Medicines to Fight Disease
1556, Kotor (Montenegro)
1 page of a bound volume, manuscript on paper; 32,2 x 20,8 cm
State Archives
Montenegro
DACG IAK SN LV 591
The document is a list of medicinal products by a town doctor in the city of Kotor, on the Adriatic coast of Montenegro. Dated from the year 1556, it is written in Italian and lists 176 medical products that doctors should possess.
Fighting disease has always been one of the great challenges faced by humankind.
The restoration of health involves the administration of specific products, and a plethora of medicines have been used throughout the centuries. Medicines were usually made from common herbs and domestic products, but more exotic and rare ingredients were often used as well. Pharmaceutical products circulated throughout Europe along trade routes and networks that crossed national borders, creating a rich and lively market.

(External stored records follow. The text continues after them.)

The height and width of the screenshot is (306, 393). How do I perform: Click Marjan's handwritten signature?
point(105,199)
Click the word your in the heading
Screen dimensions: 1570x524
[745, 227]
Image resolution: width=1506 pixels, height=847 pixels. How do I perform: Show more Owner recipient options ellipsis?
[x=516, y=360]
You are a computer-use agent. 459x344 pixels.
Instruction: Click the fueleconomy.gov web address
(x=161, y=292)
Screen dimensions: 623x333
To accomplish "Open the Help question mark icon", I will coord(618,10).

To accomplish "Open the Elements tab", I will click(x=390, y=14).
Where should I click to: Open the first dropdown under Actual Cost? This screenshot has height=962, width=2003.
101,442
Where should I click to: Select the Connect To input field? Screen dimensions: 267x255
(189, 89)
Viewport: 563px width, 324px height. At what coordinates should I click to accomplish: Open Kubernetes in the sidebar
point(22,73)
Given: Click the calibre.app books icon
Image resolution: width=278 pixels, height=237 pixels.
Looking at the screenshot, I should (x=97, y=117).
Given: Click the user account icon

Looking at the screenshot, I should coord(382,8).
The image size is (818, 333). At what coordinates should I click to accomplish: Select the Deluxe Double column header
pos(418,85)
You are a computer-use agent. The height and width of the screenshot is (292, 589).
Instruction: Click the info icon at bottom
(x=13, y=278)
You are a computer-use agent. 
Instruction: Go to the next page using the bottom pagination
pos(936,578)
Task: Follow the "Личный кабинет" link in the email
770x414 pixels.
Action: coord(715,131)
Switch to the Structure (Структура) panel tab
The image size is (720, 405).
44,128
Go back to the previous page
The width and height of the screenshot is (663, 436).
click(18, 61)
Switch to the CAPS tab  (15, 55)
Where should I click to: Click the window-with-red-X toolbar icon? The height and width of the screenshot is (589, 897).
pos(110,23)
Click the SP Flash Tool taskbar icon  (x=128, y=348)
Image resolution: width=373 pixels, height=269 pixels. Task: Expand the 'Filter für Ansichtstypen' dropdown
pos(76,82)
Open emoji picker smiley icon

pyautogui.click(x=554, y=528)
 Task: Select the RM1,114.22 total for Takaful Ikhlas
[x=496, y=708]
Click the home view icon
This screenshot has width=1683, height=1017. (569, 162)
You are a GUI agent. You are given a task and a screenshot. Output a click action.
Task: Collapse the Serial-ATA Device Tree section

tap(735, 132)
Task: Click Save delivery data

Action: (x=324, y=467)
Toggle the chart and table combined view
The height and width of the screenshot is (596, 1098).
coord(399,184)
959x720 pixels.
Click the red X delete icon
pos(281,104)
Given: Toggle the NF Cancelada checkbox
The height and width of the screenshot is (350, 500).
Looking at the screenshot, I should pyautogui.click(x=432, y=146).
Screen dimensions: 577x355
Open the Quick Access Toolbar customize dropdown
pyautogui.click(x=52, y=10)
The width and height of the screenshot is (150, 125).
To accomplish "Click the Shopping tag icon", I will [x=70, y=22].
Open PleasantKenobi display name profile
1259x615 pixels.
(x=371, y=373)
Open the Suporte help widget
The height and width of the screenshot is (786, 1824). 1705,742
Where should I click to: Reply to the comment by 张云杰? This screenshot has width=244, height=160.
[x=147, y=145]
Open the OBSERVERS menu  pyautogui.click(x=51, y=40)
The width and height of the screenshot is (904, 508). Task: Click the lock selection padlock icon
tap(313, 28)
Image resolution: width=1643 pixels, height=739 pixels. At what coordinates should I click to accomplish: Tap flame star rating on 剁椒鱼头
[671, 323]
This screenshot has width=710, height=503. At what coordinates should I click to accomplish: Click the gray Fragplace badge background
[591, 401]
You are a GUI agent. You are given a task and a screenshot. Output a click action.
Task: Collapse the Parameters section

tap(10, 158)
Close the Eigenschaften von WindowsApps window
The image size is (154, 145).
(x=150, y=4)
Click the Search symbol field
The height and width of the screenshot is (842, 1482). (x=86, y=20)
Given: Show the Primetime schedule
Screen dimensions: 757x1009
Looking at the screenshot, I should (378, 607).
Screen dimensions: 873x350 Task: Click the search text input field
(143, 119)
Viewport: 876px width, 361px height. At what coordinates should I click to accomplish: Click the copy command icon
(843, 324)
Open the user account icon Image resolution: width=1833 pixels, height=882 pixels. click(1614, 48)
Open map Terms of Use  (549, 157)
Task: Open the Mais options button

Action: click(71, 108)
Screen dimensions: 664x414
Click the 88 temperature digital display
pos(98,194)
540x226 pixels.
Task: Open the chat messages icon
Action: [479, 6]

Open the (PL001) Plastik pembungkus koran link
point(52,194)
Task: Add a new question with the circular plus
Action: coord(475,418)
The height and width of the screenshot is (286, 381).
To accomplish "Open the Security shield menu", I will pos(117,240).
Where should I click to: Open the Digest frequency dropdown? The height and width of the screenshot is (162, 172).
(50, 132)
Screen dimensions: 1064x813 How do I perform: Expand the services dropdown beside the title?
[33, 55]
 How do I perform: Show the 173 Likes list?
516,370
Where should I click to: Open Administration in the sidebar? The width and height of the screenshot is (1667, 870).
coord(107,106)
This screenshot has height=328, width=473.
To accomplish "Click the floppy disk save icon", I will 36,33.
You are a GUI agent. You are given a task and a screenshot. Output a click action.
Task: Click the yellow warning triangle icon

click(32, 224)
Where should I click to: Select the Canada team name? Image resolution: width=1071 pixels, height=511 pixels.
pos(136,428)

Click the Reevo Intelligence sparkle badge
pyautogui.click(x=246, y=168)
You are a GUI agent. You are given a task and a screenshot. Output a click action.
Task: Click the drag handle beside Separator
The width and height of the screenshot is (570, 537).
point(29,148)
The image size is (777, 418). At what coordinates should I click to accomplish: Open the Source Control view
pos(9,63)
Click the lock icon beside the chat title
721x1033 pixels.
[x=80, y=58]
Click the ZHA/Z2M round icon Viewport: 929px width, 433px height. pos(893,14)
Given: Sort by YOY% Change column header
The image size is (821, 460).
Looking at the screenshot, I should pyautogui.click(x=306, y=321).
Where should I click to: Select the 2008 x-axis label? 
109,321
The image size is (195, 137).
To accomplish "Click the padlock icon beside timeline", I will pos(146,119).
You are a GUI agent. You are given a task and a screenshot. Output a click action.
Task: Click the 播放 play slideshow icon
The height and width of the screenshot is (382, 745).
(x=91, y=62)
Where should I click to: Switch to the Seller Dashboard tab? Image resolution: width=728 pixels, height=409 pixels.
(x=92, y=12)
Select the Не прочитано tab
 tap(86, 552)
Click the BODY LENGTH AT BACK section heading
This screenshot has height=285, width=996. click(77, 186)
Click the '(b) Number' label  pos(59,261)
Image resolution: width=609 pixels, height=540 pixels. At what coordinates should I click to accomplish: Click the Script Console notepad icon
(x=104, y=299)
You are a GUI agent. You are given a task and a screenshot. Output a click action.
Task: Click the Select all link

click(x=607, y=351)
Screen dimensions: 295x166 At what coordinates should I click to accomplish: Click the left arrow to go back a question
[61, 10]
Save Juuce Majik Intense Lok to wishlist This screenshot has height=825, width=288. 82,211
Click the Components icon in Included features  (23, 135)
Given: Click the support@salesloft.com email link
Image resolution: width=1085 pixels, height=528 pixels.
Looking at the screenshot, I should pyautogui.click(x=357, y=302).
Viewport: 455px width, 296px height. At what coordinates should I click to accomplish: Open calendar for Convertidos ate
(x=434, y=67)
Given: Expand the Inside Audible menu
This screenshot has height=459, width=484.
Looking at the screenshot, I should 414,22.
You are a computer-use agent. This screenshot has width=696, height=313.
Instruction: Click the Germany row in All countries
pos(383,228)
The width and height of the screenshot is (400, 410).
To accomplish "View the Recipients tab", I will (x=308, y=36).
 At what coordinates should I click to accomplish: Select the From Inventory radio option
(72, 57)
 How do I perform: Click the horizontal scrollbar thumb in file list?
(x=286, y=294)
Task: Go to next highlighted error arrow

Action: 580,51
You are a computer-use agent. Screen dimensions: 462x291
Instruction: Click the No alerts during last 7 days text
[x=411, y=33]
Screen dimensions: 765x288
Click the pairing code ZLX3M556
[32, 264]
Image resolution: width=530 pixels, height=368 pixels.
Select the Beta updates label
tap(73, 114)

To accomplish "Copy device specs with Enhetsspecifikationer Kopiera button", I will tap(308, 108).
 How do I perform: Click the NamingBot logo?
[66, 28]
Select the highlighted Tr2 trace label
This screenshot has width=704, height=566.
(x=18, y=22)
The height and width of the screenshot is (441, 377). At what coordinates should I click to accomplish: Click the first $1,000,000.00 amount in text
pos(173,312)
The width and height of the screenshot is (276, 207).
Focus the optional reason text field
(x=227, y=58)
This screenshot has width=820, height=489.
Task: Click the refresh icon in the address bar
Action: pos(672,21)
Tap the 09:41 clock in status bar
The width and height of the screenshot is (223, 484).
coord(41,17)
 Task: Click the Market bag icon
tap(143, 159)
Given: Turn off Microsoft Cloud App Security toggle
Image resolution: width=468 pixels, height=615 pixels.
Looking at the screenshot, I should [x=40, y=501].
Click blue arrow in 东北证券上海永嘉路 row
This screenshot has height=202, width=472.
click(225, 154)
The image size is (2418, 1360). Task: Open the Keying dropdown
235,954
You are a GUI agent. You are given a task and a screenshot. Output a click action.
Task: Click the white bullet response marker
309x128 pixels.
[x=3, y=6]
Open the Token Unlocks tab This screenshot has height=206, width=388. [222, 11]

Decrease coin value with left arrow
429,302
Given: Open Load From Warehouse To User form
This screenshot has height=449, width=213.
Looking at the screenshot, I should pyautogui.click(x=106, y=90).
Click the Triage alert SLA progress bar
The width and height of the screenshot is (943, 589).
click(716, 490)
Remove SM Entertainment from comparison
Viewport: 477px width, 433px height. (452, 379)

Doctors worked in close collaboration with apothecaries and pharmacists and frequently made their own medicines. The more learned and scientific versions of medicine - inspired by the theories of Hippocrates and Galen and the pharmaceutical ideas of Dioscorides - contained well-developed doctrines on the use and benefits of different medicines and treatments. Traditionally, medical doctors were not the sole prescribers, with popular medicine and non-professional healers also playing a role in this area. However, over time, the medical profession claimed the exclusive right to prescribe medicines, in a slow and sometimes tortuous process, that some would argue is not yet fully complete.